Road to the 2024 GOP Presidential Nomination panel discusses role of Trump, fissures in Republican Party

Panelists charted the path to 2024’s presidential election and explored the Republican candidate field.

Political experts discussed 2024 presidential contenders and the Republican Party’s shifting landscape during a Thursday afternoon panel with the University of Wisconsin-Madison’s Elections Research Center.

Elections Research Center Director Barry Burden, who moderated the event, said hosting the Road to the 2024 GOP Presidential Nomination on UW-Madison’s campus is important because of the youth vote in Wisconsin, a swing state that could be the electoral “tipping point” in the 2024 presidential election. 

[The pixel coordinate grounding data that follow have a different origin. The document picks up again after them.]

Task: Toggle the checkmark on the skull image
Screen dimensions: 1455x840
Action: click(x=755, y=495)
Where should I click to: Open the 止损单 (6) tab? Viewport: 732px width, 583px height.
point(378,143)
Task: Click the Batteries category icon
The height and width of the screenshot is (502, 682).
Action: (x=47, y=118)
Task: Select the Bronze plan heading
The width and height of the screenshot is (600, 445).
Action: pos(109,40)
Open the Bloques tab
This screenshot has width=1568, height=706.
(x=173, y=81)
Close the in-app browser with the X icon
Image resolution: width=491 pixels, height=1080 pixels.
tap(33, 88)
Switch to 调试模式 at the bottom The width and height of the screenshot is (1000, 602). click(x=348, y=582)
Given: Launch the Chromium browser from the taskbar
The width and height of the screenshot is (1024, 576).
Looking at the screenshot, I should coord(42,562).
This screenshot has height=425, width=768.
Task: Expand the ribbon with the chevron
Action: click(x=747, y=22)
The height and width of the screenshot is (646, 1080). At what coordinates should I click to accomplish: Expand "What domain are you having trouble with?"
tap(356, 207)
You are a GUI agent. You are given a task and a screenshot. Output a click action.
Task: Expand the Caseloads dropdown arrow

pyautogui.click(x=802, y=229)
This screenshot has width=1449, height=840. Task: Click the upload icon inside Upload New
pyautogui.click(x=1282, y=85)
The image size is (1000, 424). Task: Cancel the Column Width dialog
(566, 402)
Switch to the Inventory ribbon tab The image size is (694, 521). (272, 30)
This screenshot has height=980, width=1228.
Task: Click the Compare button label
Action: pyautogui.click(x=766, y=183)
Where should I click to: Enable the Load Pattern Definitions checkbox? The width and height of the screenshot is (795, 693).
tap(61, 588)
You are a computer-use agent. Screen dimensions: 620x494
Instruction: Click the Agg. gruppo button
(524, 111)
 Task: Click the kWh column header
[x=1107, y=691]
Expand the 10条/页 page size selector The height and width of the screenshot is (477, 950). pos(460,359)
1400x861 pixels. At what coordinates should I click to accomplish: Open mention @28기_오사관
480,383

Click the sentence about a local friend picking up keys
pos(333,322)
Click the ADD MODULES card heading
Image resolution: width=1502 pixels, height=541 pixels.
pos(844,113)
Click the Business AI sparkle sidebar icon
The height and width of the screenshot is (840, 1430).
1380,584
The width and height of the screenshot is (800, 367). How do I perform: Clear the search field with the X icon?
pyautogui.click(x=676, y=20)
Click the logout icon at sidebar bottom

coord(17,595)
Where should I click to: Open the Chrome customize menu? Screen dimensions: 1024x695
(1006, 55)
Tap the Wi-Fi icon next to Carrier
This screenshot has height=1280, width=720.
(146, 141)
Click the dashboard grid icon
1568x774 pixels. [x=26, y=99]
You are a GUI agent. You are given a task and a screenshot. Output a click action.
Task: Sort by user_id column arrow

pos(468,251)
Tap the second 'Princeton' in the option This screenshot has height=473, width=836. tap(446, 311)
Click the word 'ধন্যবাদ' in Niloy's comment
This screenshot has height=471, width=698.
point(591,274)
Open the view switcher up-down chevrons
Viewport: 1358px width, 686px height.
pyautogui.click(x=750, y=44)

The last two presidential elections in Wisconsin were decided by roughly 20,000 votes out of about three million total votes cast, Burden said, which means students “acting together” could strongly impact who wins the presidency in 2024. 

“Half of the Kohl Center would be enough to change the outcome of the statewide election,” Burden told The Daily Cardinal ahead of the event. 

Panelists included The New York Times reporter Reid Epstein, Marquette University political science professor Julia Azari, Republican campaign strategist Liz Mair and political consultant Josh Putnam of Frontloading HQ. 

Mair emphasized that Trump’s popularity in the 1980s and 1990s “helped raise [his] name ID sky high,” and that his TV show “The Apprentice” put him “in everybody’s living room.”

“You cannot overestimate the importance of name recognition,” Azari said. “Trump has proven to be what I'd like to call a ‘coordination point’ in a party that's otherwise really collapsing under its own anti-establishment weight.”

The experts agreed the 2024 election will likely, though not certainly, be another battle between Biden and Trump. Florida Gov. Ron DeSantis is the most likely challenger, the panelists said.

Burden said Trump’s frontrunner status was rare following his loss in the 2020 presidential election, noting there was “no chance” Republicans would have renominated John McCain after he lost in 2008 or Mitt Romney after 2012.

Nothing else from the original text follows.